> _Required work_:
Transfer every line of the listing, from the one containing "You are a computer-use" through the one containing "coord(771,674)", in full, and add 107 to each coordinate in the answers. Leave the pictures out.

::: Material to process :::

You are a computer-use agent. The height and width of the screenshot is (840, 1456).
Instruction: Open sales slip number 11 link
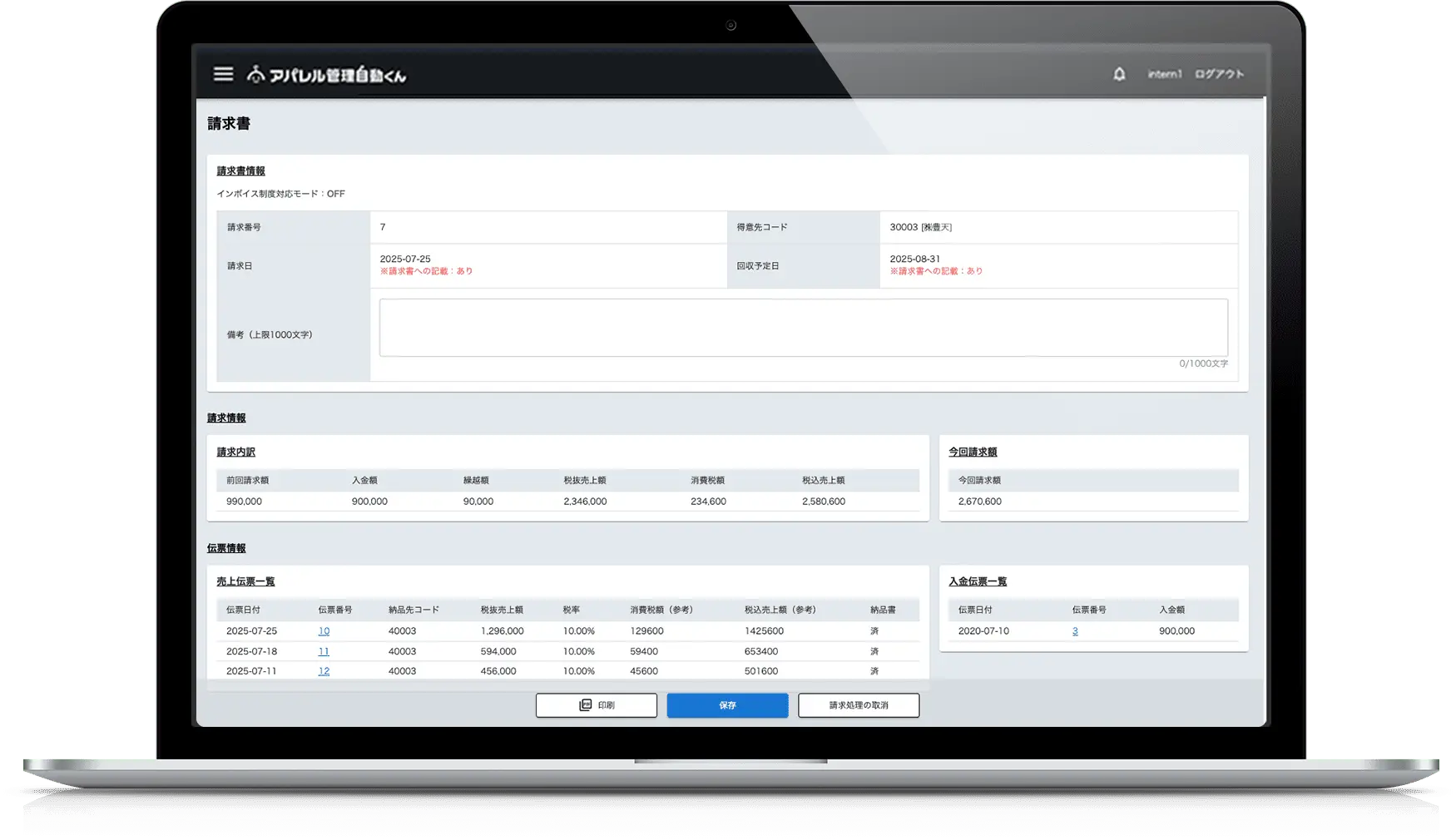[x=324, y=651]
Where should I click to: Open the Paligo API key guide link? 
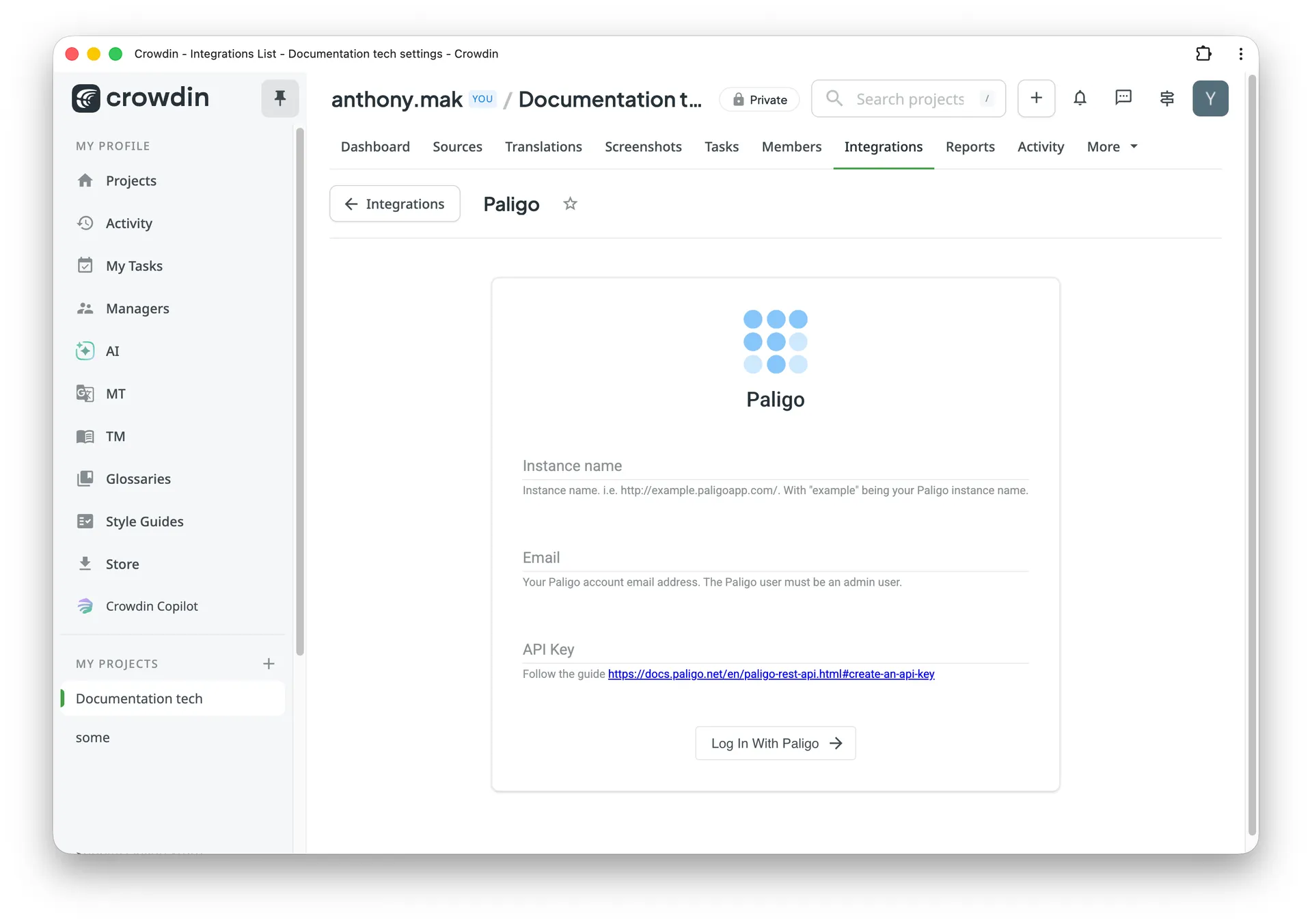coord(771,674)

:::
::: Material to process :::

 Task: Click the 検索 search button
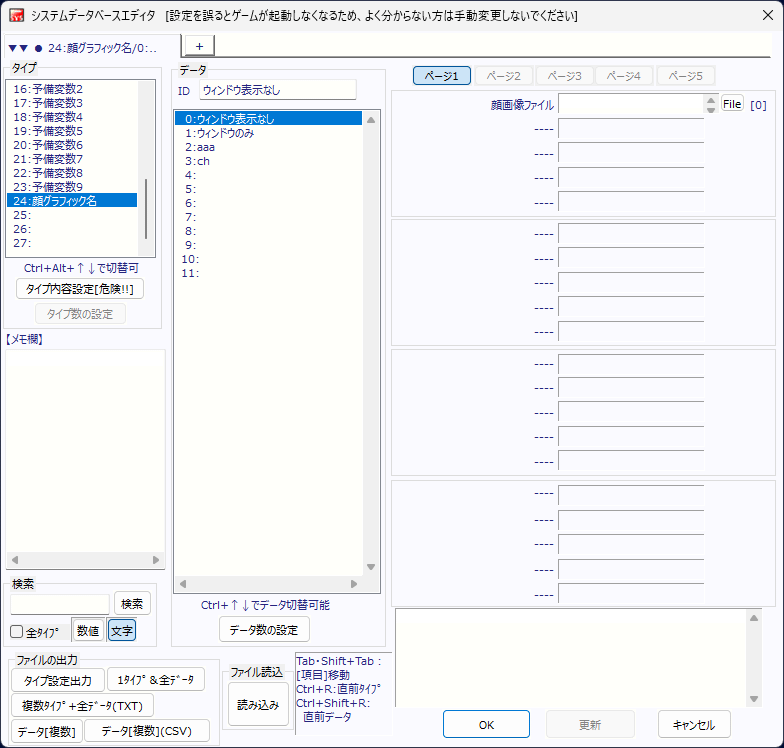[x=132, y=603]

:::

> _Final answer_:
You are a computer-use agent. The height and width of the screenshot is (840, 1456).
Instruction: Open sales slip number 11 link
[x=431, y=758]
Where should I click to: Open the Paligo API key guide link? 
coord(878,781)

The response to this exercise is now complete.